--- start of Records shown ---

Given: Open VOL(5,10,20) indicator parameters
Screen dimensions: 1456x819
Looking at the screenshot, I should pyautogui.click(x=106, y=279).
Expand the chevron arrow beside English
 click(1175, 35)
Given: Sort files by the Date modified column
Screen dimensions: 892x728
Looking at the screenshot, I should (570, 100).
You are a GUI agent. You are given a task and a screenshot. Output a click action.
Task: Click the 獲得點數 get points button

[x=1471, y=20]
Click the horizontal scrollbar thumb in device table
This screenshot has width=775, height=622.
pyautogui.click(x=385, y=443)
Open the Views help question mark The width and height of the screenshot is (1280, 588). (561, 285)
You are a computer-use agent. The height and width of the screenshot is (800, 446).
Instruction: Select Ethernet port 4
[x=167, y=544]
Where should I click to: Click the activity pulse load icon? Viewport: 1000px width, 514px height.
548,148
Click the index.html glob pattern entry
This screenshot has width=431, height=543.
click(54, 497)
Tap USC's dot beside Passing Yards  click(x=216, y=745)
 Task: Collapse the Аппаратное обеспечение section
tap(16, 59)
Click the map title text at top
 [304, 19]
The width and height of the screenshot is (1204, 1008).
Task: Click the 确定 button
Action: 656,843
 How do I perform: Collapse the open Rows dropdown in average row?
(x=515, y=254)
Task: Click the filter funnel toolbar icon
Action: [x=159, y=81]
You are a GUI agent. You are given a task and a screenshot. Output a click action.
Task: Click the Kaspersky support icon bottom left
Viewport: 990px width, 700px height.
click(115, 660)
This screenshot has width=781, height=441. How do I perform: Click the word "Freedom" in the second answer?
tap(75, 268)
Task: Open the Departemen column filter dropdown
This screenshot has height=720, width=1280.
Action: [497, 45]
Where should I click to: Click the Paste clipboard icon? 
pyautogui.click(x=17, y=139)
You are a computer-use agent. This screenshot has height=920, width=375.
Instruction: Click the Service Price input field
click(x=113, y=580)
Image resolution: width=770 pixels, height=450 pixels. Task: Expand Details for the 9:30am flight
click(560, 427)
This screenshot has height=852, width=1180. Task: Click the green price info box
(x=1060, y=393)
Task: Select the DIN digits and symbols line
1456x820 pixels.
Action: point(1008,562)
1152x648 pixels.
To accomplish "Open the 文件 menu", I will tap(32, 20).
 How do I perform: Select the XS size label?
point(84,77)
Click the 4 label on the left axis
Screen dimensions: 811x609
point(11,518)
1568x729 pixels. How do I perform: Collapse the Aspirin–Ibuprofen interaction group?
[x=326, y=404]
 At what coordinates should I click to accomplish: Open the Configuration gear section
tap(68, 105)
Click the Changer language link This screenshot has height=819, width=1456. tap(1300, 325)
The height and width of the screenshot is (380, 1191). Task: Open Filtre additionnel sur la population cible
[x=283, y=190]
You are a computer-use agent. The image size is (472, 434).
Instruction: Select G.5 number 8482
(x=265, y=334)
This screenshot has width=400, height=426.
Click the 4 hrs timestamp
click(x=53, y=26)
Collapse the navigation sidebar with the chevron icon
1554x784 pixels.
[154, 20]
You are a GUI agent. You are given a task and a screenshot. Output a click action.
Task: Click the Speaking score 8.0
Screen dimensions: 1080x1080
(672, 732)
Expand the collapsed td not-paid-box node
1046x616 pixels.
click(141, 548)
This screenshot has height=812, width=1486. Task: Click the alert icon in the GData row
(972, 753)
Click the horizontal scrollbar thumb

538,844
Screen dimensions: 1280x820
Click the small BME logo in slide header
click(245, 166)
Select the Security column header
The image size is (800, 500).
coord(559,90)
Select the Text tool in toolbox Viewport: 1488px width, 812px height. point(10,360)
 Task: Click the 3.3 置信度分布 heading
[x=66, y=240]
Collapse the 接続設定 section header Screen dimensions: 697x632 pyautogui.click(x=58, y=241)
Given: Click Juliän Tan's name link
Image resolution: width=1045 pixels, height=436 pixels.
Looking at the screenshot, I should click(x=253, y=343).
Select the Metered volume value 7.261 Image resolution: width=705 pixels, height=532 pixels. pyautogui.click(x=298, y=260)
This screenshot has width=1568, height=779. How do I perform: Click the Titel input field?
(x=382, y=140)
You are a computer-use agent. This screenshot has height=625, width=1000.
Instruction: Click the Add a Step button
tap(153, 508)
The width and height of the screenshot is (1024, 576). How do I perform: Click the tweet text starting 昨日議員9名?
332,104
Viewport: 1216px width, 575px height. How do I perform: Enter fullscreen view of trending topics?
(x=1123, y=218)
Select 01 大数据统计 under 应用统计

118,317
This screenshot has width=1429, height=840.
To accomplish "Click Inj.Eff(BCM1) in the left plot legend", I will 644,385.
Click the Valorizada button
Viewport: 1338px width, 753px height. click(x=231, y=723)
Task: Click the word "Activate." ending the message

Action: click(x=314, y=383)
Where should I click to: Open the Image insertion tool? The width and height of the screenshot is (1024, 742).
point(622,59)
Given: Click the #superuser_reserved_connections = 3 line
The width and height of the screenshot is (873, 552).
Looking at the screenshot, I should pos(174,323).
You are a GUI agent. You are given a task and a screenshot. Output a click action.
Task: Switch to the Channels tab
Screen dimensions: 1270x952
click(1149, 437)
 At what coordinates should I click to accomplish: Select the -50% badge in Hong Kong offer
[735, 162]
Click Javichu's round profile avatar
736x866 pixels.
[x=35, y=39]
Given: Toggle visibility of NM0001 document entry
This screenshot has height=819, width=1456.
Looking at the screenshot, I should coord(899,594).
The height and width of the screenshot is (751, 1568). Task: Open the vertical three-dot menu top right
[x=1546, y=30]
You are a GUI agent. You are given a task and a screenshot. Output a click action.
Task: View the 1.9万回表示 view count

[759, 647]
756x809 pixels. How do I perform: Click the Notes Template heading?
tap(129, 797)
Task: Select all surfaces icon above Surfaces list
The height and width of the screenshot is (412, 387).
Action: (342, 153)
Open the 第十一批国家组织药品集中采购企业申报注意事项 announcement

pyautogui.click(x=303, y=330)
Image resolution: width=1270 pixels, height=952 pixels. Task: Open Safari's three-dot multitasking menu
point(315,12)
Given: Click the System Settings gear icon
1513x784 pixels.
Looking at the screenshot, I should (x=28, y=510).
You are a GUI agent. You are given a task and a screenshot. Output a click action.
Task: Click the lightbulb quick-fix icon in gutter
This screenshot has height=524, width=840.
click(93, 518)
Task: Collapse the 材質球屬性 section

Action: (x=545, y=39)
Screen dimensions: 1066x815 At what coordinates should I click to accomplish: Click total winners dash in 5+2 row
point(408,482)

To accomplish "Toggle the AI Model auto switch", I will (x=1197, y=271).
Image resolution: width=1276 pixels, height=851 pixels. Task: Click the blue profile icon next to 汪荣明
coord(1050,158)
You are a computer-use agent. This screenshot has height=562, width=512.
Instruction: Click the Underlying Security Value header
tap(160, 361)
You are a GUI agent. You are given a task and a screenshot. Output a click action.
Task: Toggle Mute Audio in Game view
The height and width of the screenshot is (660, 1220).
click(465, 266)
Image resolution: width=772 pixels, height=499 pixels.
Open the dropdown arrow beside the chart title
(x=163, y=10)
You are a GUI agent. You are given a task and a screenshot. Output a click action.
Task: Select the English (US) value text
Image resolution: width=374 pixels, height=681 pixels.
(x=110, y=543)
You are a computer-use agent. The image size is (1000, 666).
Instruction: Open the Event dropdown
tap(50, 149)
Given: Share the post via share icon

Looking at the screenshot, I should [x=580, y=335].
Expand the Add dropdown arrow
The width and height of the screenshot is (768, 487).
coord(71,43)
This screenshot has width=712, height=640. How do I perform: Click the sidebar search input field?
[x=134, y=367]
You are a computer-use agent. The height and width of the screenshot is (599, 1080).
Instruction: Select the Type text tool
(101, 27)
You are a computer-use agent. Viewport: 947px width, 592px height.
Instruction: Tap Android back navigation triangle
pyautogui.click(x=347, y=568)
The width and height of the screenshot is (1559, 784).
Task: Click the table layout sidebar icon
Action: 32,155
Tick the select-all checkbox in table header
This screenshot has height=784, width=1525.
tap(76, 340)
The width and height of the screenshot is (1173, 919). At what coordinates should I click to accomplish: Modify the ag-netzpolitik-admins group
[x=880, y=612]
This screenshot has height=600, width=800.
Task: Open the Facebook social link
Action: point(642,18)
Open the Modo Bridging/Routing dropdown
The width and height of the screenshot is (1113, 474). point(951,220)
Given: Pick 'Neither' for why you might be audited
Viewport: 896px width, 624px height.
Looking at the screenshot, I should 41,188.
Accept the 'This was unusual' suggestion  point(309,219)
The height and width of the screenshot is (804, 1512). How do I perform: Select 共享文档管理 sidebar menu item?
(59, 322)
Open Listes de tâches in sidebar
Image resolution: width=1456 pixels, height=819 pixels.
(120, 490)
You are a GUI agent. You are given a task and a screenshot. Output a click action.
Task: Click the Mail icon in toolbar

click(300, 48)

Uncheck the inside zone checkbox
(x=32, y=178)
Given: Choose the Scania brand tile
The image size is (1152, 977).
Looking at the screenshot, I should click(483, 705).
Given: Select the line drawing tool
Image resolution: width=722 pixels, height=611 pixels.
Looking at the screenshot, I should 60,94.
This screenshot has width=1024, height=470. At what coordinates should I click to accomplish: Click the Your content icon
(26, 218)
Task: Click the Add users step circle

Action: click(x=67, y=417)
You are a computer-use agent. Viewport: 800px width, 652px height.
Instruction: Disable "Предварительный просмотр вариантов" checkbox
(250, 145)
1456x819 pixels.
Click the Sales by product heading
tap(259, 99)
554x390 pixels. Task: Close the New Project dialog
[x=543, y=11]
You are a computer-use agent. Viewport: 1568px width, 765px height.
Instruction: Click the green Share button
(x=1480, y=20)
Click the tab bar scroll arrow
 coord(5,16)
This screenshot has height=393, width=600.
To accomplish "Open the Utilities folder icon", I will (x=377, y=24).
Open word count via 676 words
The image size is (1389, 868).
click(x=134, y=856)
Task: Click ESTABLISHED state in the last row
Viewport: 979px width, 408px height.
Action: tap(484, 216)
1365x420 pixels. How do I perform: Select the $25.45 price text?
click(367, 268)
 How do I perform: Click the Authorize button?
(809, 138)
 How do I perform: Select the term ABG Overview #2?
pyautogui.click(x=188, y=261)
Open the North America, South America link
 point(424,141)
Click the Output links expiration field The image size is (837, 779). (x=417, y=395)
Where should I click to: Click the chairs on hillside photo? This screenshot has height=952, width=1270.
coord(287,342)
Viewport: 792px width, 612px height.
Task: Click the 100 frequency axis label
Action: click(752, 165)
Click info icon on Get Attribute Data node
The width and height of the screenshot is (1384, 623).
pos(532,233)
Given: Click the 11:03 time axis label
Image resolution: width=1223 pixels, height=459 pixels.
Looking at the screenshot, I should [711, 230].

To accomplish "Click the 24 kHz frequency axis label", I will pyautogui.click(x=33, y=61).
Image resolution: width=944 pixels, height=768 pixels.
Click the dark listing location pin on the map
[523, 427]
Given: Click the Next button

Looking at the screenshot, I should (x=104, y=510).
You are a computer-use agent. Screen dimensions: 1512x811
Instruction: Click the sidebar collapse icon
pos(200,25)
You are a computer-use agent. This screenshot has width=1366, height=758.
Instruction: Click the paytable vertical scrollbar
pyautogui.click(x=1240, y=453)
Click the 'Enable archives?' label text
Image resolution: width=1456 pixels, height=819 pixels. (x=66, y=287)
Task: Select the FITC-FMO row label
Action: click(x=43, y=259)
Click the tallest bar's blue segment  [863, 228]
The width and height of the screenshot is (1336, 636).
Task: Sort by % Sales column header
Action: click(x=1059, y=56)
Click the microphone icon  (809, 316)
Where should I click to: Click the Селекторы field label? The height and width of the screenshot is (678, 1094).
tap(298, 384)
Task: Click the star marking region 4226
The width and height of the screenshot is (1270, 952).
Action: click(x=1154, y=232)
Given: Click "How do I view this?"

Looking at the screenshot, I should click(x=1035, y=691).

--- end of Records shown ---

__Exercise requirements__. In the listing, from the line with "Click the Valorizada button" to the line with "Action: click(x=314, y=383)", swap "ending" for "closing" and write those lines out again with everything else left unchanged.

__Right answer__.
Click the Valorizada button
Viewport: 1338px width, 753px height. click(x=231, y=723)
Task: Click the word "Activate." closing the message

Action: click(x=314, y=383)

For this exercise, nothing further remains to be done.